▸ EXERCISES TO COMPLETE
A: Extract the portion of the passage on breaking the stress cycle from "How can you" up to and including "you do—just move.", copying it verbatim.
B: Extend the passage on surrendering to life through movement, continuing from its final sentence.

--- START TEXT ---

The less obvious answer:
Rather than fighting our way through life, we need to surrender to it. Let’s imagine you are stressed out, intensely focused on your work/obsessions/addictions/flaws/pressures, and there is a pattern of stress-chemical release, muscular tension, shallow breathing, self-talk, thought processes, and negative neural responses in action (and re-action). Life keeps happening, and you automatically practice responding in a certain way. Pretty soon, you’re reacting on autopilot, and your tense stress-y response is just automatic.
How can you break the cycle?
Move! Get chaotic! Dance. Do Tai Chi, yoga, walk, swim, jog…jump up and down on one foot (run like Phoebe through Central Park!). It doesn’t really matter what you do—just move.
As Jim Gordon says, “Through effort comes ease; through chaos, order and simplicity; through will, surrender.”

--- END TEXT ---
--- START DATA EXTRACT ---

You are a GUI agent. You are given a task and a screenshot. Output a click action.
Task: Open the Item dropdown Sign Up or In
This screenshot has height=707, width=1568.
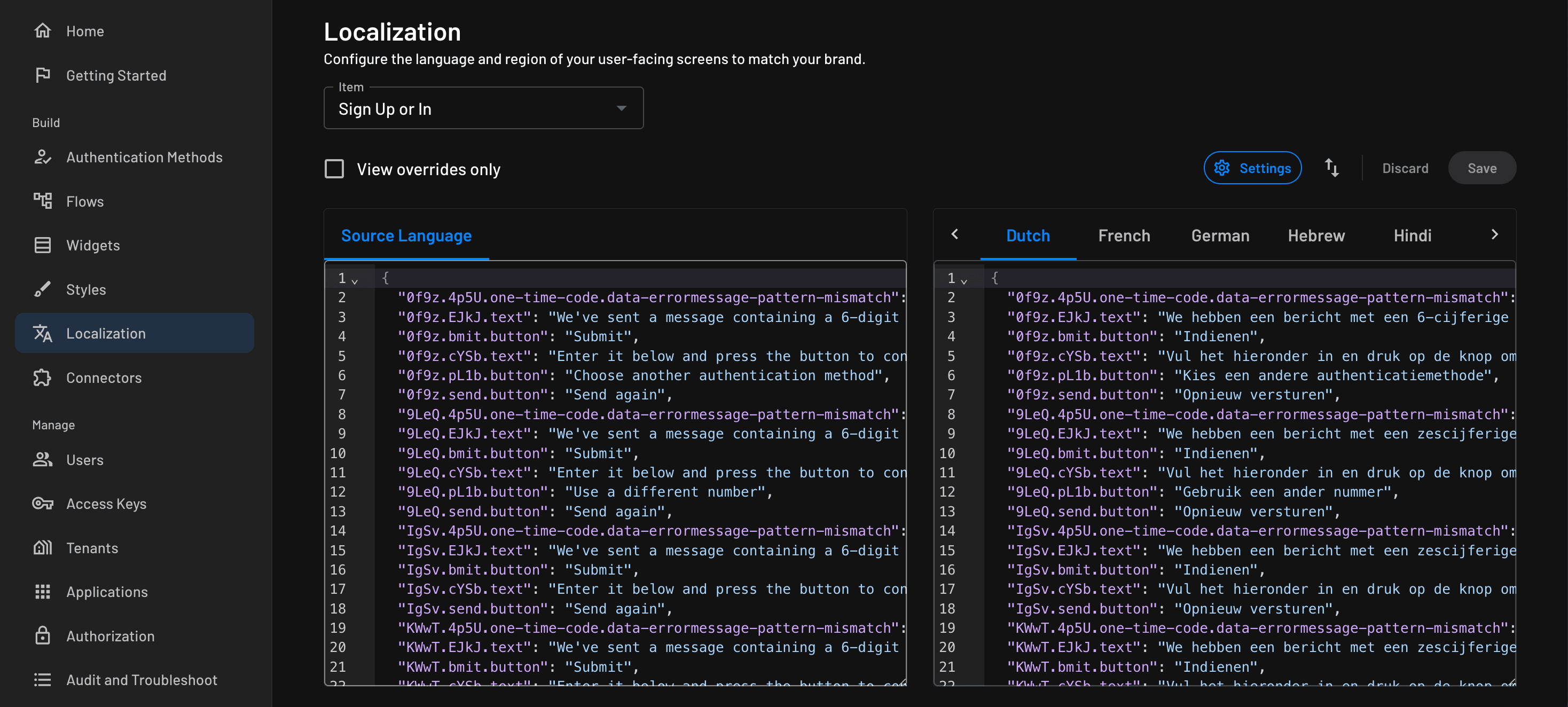point(483,108)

--- END DATA EXTRACT ---

▸ TASK-BY-TASK OUTPUTS
A:
How can you break the cycle?
Move! Get chaotic! Dance. Do Tai Chi, yoga, walk, swim, jog…jump up and down on one foot (run like Phoebe through Central Park!). It doesn’t really matter what you do—just move.

B:
I like to think of it like this:
- Feel stressed, stuck, anxious, tense, overworked, blah, or just too serious (any negative emotion that is something you don’t want, but have trouble changing).
- Create chaos in the body (break the patterns!)—It’s like hitting the reset button.
- Chemical and physical relaxation follows in the body.
We’re creatures of habit, mostly habits we’ve developed over time and don’t feel like we have much control over. Trying to force ourselves to relax by using only our thoughts and intention is difficult and doesn’t always work. But we all have the ability to create a little physical chaos—which can lead to a major case of relaxation!